Book Review: The Outsider, by Stephen King

220px-The_Outsider_by_Stephen_KingHey everybody! How’s it going? I thought I’d post another book review.

A while back, I read The Outsider, by Stephen King. We all know Stephen King. He writes very scary stories. Lots of people get killed in his books, as he generally dabbles in horror. Frightening, supernatural, horrifying things happen and it’s very scary. A lot of his books get translated into films. This never, ever works, except for a few exceptions. Last year’s film ‘It’ was pretty good, because clowns are scary and the kid from Stranger Things was in it, wearing glasses. Eleven! Also, two of his novels, The Shawshank Redemption and The Green Mile, were both brilliant films. It’s odd, because these were not horror stories. They were prison dramas. Uh… write what you… know?

Anyway, back to The Outsider. I have often thought that Stephen King is a better storyteller than he is a writer, as much as I have greatly enjoyed his work over the years. In my opinion, The Outsider is an example of this. I’m not saying he phoned this one in, but it just does not really rise to the level of horror and terror that he has easily mastered. Also, the scary stuff, in any story, is how the main characters react to the terrible events going on around them, and in The Outsider, everybody is just kind of standing around. Don’t get me wrong, the characters are compelling and well-written, but, by and large, the dialogue is a bit bland, and everyone seems okay, and a little too easily accepting, of the presence of a terrifying supernatural entity.

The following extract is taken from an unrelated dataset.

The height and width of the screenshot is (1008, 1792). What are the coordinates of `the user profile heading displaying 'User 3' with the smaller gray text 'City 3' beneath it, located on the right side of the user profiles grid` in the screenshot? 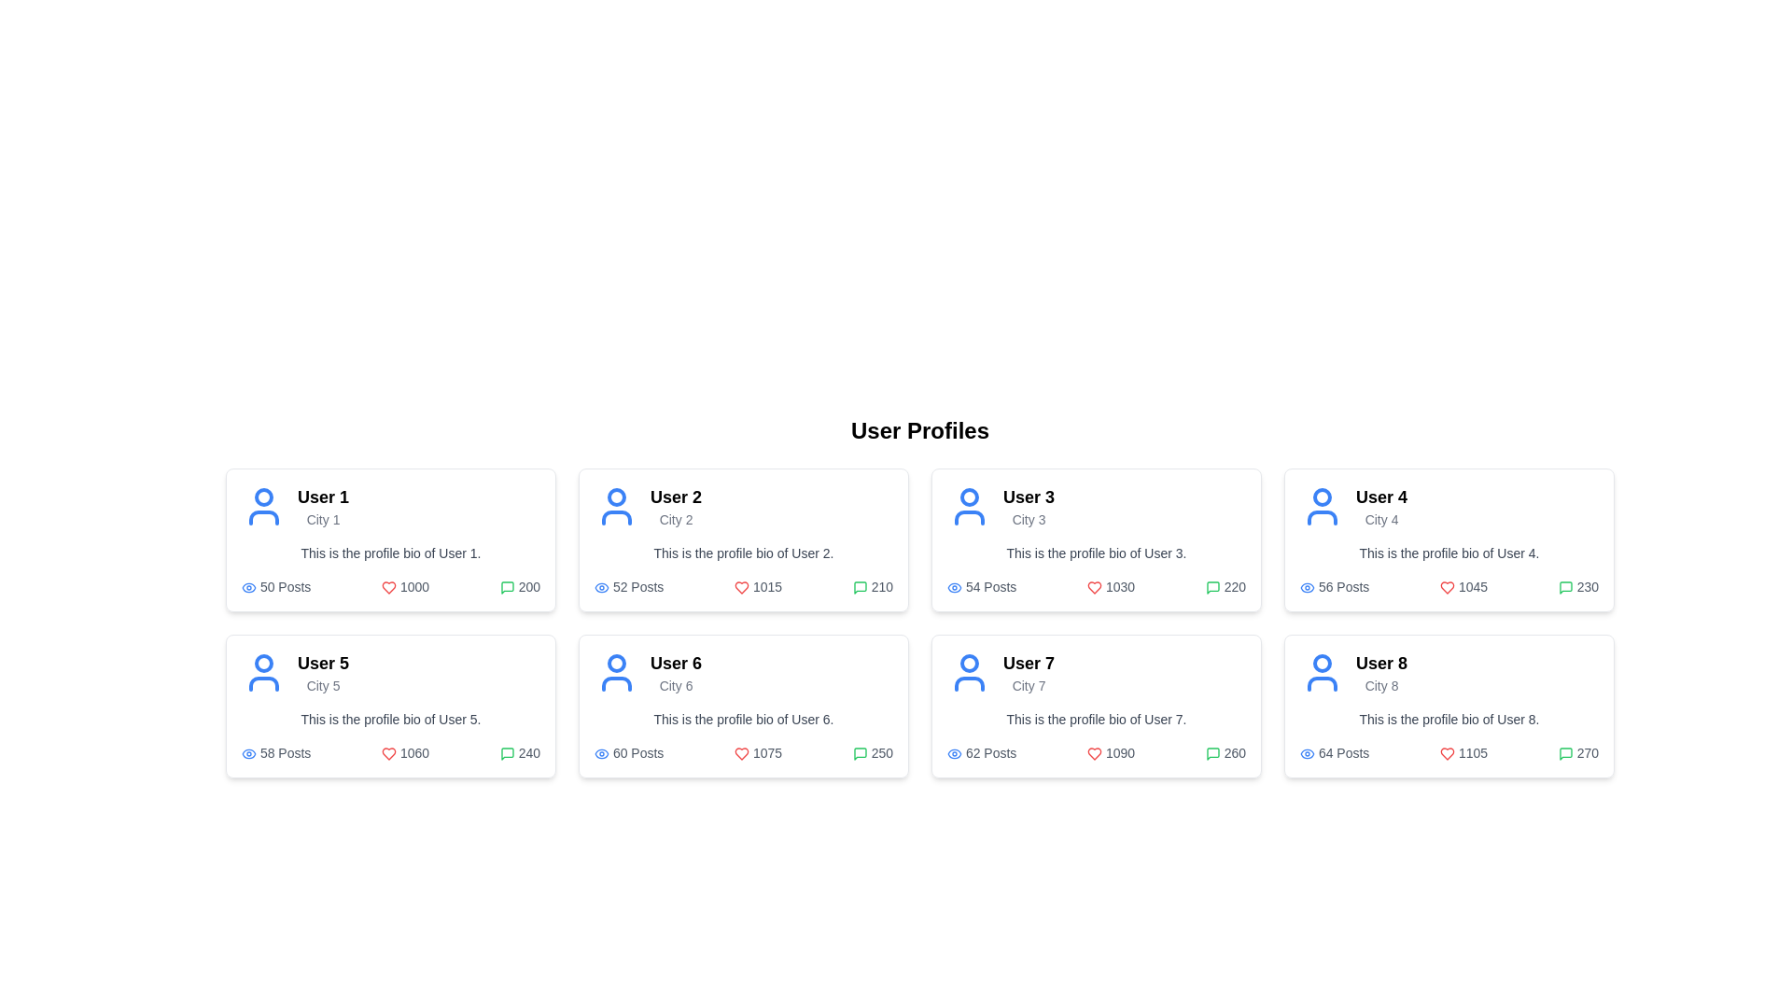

Granted, I’ve never been in the presence of a terrifying, supernatural entity, so maybe some people are just okay with it. Me? I’d crap my pants.

Anyway, the first part of the book is mostly a police/crime tale, with a detective trying to solve an unusual murder, the gruesome killing of a child. Hey, Steve goes there. That’s what he does. The rest of the book consists of the characters, who are antagonized by a paint-by-the-numbers bent detective, eventually discovering that the real menace is a mysterious creature called The Outsider, a sort of bizarre shape-shifting thing from you-never-find-out, who sometimes has straws for eyes (?), can heal cancer, exudes some sort of oil, and can speak very eloquently and matter of factly.

It’s a good read, but not one of Mr. King’s masterpieces. Like I said, the main characters are remarkably insouciant, given the circumstances. And the eponymous antagonist is so under-explained, you are left wondering exactly what kind of evil King was trying to convey. I noticed some references to situations and events from other King novels; that was kind of neat. The Stephen King-o-verse!

Most of the action takes place in that hotbed of supernatural terror, the state of Oklahoma. Not sure when King got tired of Maine, but there you go.

So, it’s a good book, just not one of his stronger reads. I did not dislike it, by any means, it was just a tad flat.

Anyway, just my opinion. Feel free to tell me your thoughts, or if I’m wrong. Thanks, everybody!